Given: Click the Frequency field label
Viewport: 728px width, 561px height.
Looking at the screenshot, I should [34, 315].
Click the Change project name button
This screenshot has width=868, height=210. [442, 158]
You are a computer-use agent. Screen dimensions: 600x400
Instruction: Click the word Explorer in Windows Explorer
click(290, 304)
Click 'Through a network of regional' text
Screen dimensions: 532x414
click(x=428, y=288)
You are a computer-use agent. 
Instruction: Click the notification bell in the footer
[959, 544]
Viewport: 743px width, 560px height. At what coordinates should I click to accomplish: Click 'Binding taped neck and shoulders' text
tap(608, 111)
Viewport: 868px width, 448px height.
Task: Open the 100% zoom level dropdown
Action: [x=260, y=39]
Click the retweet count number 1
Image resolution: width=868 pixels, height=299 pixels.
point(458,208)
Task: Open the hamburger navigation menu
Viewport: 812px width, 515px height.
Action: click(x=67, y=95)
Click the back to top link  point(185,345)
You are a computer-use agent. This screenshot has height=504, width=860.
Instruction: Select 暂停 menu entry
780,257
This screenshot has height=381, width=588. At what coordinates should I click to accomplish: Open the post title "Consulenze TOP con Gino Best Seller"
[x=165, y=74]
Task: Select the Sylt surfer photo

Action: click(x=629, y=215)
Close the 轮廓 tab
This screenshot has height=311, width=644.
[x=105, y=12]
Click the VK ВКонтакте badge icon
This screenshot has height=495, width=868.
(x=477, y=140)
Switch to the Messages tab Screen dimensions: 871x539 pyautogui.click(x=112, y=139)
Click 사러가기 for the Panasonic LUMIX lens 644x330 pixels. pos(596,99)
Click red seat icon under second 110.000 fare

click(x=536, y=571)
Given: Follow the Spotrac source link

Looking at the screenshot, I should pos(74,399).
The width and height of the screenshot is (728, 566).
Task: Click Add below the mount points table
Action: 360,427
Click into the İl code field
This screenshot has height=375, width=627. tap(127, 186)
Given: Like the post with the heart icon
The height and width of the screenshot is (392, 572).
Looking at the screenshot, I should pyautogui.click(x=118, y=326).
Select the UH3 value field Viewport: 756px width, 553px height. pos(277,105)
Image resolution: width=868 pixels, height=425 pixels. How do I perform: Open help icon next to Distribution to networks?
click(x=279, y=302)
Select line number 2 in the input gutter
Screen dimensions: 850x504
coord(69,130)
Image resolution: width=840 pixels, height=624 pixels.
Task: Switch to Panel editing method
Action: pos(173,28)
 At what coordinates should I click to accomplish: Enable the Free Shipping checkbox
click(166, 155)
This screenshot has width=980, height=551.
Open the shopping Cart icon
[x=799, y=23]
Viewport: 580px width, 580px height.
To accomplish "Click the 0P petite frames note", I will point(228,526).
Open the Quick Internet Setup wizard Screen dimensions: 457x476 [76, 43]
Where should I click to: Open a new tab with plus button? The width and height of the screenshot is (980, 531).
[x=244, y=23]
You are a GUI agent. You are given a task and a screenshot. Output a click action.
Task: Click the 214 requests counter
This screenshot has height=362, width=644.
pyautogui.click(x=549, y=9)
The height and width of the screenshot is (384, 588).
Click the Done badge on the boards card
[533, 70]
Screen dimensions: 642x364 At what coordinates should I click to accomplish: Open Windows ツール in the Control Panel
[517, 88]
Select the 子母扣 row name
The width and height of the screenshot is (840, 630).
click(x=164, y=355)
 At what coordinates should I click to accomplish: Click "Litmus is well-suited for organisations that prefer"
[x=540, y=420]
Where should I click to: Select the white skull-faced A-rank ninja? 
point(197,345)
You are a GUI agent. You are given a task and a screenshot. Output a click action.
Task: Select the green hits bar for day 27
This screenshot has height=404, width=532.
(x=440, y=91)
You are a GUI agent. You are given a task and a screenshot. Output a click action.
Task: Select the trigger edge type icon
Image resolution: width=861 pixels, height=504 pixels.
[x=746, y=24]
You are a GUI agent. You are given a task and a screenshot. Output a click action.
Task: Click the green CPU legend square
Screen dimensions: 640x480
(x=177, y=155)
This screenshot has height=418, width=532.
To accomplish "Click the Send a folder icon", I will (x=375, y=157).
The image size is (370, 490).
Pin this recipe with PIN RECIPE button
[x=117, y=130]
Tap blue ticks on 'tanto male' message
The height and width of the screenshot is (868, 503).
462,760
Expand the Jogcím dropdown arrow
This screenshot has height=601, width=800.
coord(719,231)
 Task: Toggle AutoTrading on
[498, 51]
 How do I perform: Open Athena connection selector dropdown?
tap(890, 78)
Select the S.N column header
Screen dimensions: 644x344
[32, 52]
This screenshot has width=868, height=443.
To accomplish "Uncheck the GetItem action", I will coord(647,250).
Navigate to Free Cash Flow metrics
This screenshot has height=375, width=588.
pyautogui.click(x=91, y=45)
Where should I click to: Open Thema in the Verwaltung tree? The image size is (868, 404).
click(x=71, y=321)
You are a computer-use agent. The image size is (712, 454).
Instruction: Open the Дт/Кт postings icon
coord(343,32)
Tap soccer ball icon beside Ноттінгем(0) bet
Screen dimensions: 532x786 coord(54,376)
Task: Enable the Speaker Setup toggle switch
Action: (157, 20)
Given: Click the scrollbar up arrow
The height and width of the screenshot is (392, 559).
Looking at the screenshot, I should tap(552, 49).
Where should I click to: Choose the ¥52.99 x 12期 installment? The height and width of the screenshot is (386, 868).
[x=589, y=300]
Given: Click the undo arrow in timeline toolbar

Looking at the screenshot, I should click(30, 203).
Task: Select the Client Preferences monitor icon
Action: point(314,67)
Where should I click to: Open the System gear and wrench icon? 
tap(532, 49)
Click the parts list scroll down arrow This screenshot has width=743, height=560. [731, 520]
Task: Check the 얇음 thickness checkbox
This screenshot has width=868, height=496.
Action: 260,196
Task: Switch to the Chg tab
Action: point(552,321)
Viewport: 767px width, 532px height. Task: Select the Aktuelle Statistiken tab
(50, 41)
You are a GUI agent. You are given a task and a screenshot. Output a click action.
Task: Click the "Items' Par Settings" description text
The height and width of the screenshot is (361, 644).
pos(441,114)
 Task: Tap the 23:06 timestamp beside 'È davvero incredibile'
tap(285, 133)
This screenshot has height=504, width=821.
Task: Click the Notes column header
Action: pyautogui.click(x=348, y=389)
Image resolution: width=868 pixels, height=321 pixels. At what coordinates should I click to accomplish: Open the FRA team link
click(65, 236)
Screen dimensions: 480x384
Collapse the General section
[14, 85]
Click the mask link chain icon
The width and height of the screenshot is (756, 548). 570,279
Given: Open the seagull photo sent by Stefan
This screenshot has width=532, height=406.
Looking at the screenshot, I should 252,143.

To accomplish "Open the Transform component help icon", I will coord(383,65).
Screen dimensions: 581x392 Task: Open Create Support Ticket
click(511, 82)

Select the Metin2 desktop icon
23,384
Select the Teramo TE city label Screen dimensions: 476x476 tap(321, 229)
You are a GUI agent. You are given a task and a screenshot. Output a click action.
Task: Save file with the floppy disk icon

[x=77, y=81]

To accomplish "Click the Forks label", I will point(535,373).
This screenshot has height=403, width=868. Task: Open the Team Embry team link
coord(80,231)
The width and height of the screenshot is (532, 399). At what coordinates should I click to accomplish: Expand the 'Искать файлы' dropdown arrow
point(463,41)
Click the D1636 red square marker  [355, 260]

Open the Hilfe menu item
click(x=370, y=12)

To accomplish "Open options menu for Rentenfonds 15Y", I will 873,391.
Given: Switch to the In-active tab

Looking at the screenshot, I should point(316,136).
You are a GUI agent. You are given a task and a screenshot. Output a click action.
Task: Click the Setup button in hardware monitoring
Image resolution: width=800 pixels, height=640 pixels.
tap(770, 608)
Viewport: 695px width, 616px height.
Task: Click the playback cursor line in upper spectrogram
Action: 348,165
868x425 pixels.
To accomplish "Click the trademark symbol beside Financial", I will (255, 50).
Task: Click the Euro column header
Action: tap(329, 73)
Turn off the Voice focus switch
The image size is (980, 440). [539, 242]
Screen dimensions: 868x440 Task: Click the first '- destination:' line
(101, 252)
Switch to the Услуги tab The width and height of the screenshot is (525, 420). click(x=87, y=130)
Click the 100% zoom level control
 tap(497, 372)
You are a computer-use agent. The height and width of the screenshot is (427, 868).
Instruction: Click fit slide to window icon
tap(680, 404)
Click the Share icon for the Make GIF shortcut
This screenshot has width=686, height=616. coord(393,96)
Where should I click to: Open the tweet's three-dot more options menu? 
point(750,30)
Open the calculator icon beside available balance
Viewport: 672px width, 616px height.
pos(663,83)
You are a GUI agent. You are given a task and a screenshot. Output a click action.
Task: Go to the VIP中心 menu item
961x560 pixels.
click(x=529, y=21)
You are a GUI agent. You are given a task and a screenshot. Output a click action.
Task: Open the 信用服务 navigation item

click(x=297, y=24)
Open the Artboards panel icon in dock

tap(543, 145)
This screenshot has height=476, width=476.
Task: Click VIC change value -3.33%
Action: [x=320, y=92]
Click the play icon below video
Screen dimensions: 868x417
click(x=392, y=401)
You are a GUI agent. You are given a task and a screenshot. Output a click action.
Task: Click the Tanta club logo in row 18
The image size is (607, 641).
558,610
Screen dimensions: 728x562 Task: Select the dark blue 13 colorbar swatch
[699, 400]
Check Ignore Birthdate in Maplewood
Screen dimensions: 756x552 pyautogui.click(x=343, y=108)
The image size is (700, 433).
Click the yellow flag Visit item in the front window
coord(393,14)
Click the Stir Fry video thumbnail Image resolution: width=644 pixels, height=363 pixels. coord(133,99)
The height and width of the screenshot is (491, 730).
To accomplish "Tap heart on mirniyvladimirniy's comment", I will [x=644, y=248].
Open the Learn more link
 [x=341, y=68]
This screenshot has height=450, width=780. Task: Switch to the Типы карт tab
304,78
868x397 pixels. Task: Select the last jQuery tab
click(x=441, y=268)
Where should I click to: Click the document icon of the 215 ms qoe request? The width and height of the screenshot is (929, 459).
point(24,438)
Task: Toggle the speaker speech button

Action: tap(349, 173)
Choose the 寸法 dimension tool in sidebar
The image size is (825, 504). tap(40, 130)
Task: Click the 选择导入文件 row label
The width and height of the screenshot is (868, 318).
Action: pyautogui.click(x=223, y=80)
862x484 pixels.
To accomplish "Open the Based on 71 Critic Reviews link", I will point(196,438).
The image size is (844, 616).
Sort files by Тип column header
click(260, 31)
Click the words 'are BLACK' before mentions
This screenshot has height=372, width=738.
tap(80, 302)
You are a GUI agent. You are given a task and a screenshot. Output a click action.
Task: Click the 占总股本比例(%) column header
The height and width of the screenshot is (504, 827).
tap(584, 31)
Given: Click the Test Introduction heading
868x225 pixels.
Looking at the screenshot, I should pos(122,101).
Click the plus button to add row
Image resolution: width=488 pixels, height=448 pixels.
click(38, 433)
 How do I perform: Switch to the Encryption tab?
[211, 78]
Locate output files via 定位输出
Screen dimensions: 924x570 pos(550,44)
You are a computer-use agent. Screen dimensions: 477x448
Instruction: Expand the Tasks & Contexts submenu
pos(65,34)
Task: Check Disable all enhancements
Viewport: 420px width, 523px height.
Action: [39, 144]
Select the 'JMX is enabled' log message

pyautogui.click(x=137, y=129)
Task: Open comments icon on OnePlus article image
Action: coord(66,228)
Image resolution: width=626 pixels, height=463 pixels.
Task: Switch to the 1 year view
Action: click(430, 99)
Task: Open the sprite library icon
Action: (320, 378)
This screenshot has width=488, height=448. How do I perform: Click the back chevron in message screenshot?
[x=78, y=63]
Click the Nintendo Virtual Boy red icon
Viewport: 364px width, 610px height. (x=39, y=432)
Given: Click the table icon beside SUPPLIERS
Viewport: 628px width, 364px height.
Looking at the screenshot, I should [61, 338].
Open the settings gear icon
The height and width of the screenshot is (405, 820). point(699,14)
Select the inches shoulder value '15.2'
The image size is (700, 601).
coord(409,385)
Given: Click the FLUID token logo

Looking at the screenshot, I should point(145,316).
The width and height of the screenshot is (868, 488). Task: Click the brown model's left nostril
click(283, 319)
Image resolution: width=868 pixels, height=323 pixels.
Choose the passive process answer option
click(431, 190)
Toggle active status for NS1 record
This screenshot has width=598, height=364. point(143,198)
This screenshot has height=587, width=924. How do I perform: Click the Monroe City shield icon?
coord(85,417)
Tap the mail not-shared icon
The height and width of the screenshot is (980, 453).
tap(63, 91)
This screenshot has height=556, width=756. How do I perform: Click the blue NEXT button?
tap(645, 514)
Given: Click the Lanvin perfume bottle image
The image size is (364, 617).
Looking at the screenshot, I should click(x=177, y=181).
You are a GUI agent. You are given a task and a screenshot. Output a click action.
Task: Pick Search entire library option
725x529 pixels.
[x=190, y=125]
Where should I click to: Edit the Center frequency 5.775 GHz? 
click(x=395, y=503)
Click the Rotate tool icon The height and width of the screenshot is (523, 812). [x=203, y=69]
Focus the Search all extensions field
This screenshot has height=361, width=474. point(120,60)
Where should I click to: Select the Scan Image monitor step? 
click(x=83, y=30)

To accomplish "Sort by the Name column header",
++++++++++++++++++++
## GOAL OF THE EXERCISE
Look through the records and gather each line with the word "heart".

## SOLUTION TO THIS PROBLEM
Given: Like the post with the heart icon
To accomplish "Tap heart on mirniyvladimirniy's comment", I will [x=644, y=248].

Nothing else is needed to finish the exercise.